Приказчики с улицы видели, как хозяин на складе покатывается со смеху. Но они хорошо знали его и понимали, что смехом он хочет прикрыть свой гнев на деверя за то, что тот прогнал старого клиента, а заодно и хозяйку, которая должна была купить муку на халу.

Сухие жаркие дни искрились колючими солнечными лучами, как раскаленный песок, перемешанный с осколками стекла. Темно-зеленое дерево рядом с домом Ступелей за эти жаркие летние дни стало пыльным и серым. Его густо покрытые листьями ветви устало повисли от жары. Цемах смотрел через окно склада на дерево и думал: еще один месяц, и листья завянут. Во дворе ешивы в Нареве тоже растут деревья. Летом он со своими учениками сидел там и вел беседы об учении мусара…

В платьице с цветочками и в коричневом клетчатом платке на плечах на ломжинском рынке стояла какая-то женщина и торговалась с продавщицей.

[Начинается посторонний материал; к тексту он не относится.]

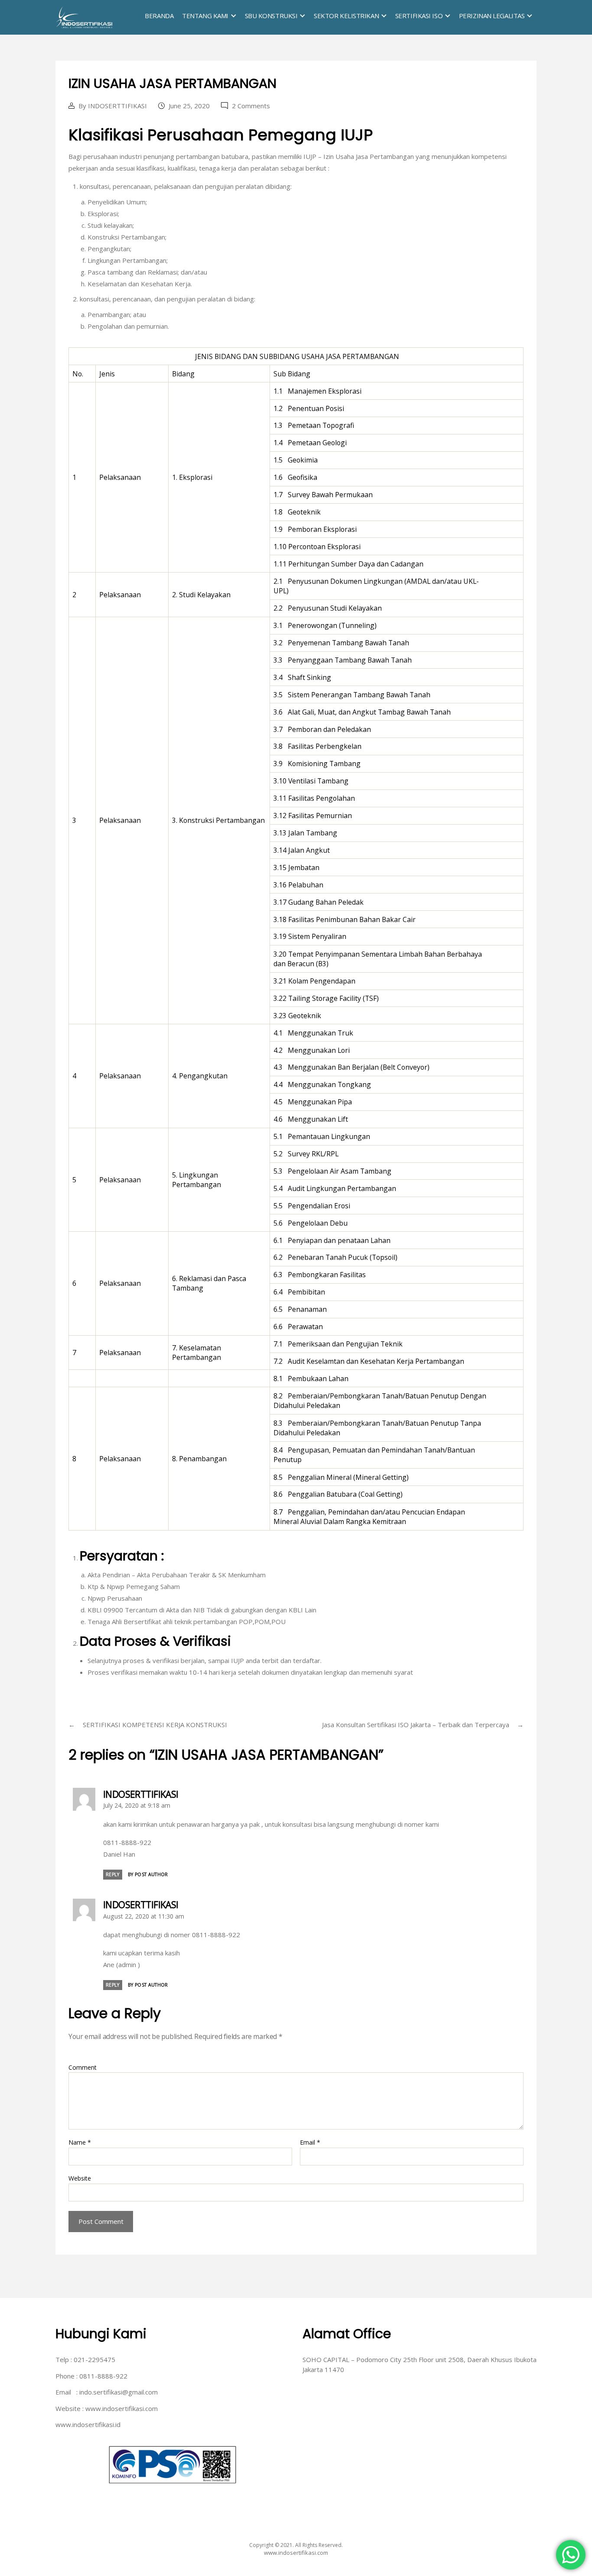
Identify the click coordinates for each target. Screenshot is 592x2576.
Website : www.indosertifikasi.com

«Летнее платье и зимний платок? — удивился Цемах и сам не понял, почему он этому удивляется. — Летнее платье и зимний платок, летнее платье и зимний платок», — непрерывно бормотал он, и ему казалось, что он превратился в большую муху на окне. Муха хочет вылететь наружу и все время бьется о стекло и жужжит, жужжит. На рынке на перевернутом пустом молочном бидоне сидел крестьянин. Еще один бидон, полный молока, стоял рядом с ним. «Как этот человек уселся на дно бидона с острым жестяным краем?» — снова удивился Цемах и испугался, не тронулся ли он умом: о чем думает бывший новогрудковский мусарник?!

Он отвернулся от окна и увидел, как Володя разговаривает с оптовиком о доставке с железнодорожной станции пары вагонов муки, которую они купили на паях. Извозчики носили со склада мешки и грузили их на широкую платформу. Наум командовал носильщиками, а приказчики общались с покупателями.

Вошел лавочник из Пентницы, местечка, расположенного на том берегу Нарева. Это был молодой человек с торчащими вперед блестящими зубами, с копной жестких, как проволока, волос и с огоньком в прищуренных глазах. Он стучал сапогами, как будто на улице был мороз, и бодро крикнул, что пришел за товаром. Занятый с компаньоном по покупке вагонов с мукой, Володя подмигнул Цемаху, чтобы тот занялся клиентом. Подскочил и один из приказчиков. Покупатель велел подать на пробу пшеничной муки и спросил, сколько стоит мешочек.

— Тридцать семь злотых, — назвал Цемах окончательную цену.

— В других местах — тридцать шесть, — попробовал торговаться пентницкий лавочник. Вмешался приказчик и сказал, что если бы хозяин не назвал цену в тридцать семь злотых, то клиент нигде бы сегодня не нашел такого товара даже за тридцать восемь. Взвесили пшеничную муку. Пентницкий лавочник прищуренным глазом присматривался к новому хозяину, стоявшему у кассы.

— Компаньон? А, да я совсем забыл! Я действительно слыхал, что Ступели взяли в девери целого раввина. Вот так выглядит раввин? Без бороды, без длинного лапсердака, да еще и занимается мукой? Ломжинцы любят рассказывать небылицы.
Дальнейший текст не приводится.